A blood test, urine test, and a kidney biopsy will determine if you have FSGS.

  • Urine test: A urine test will help find protein and blood in your urine.
  • Blood test: A blood test will help find levels of protein, cholesterol, and wastes in your blood.
  • Glomerular filtration rate (GFR): A blood test will be done to know how well your kidneys are filtering the wastes from your body.
  • Kidney biopsy:  In this test, a tiny piece of your kidney is removed with a special needle, and looked at under a microscope.
  • Genetic testing: A genetic test may be done to see if you were born with genes that caused your kidney disease. This information may help your doctor decide what type of treatment is best for you.

How is FSGS treated?

The type of treatment you get depends on the cause. Everyone is different and your doctor will make a treatment plan that is right for your type of FSGS. Usually, treatments for FSGS include:

  • Corticosteroids (often called “steroids”)
  • Immunosuppressive drugs
  • Plasmapheresis
  • ACE inhibitors and ARBs
  • Diuretics
  • Diet change

Corticosteroids and immunosuppressive drugs: These medications are used to calm your immune system (your body’s defense system) and stop it from attacking your glomeruli.
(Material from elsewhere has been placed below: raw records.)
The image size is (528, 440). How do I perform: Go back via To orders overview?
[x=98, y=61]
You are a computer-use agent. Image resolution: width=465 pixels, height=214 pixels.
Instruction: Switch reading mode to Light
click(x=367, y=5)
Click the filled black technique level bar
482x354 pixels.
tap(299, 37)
ACE inhibitors and ARBs: These are blood pressure medications used to reduce protein loss and control blood pressure.

Diuretics: These medications help your body get rid of excess fluid and swelling. These can be used to lower your blood pressure too.

Diet changes:  Some diet changes may be needed, such as reducing salt (sodium) and protein in your food choices to lighten the load of wastes on the kidneys.
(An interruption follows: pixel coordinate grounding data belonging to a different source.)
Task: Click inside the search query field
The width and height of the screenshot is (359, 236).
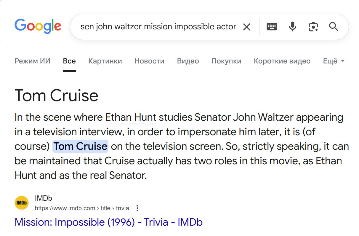Action: click(158, 27)
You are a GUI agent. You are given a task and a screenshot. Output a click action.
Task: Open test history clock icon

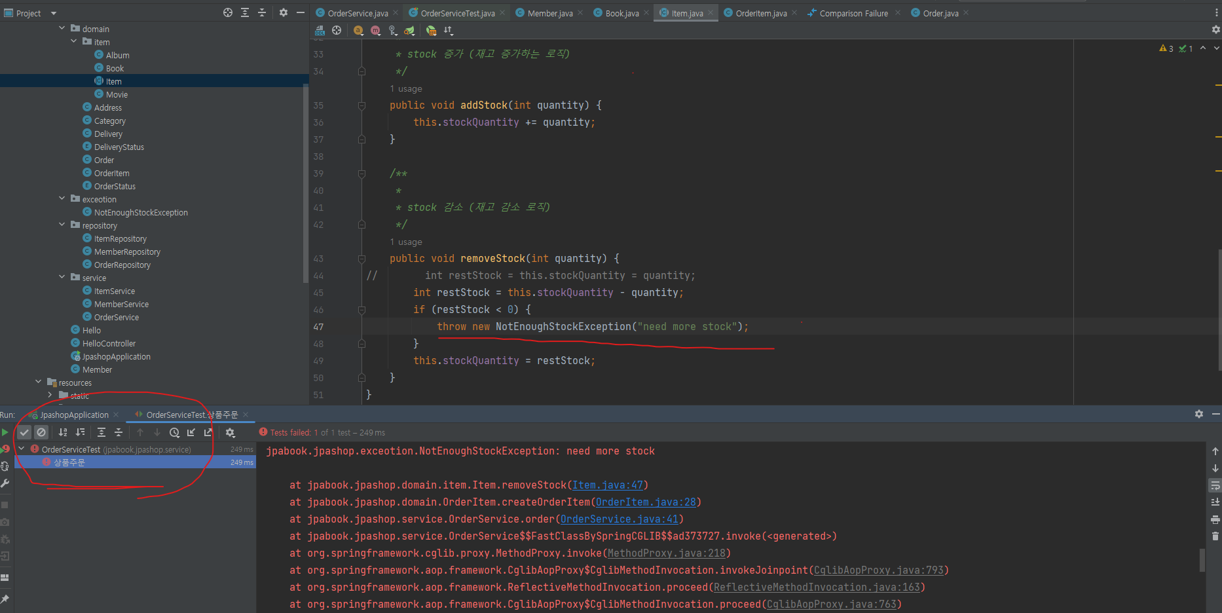[x=174, y=432]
Will I have kidney failure because of FSGS?

You should talk with your doctor about your condition because the progression of the disease depends on many factors.  FSGS is a chronic disease, because the scarred glomeruli cannot be repaired. Treatment can slow the process of kidney disease. Everyone is different in how they respond to treatment. Over time, some patients with FSGS gradually get worse until they reach kidney failure, If this occurs, they will need a kidney transplant or dialysis to stay alive. Some people respond well to treatment and may live with the disease for many years while being monitored for any signs of change.

The information shared on our websites is information developed solely from internal experts on the subject matter, including medical advisory boards, who have developed guidelines for our patient content. This material does not constitute medical advice. It is intended for informational purposes only. No one associated with the National Kidney Foundation will answer medical questions via e-mail. Please consult a physician for specific treatment recommendations.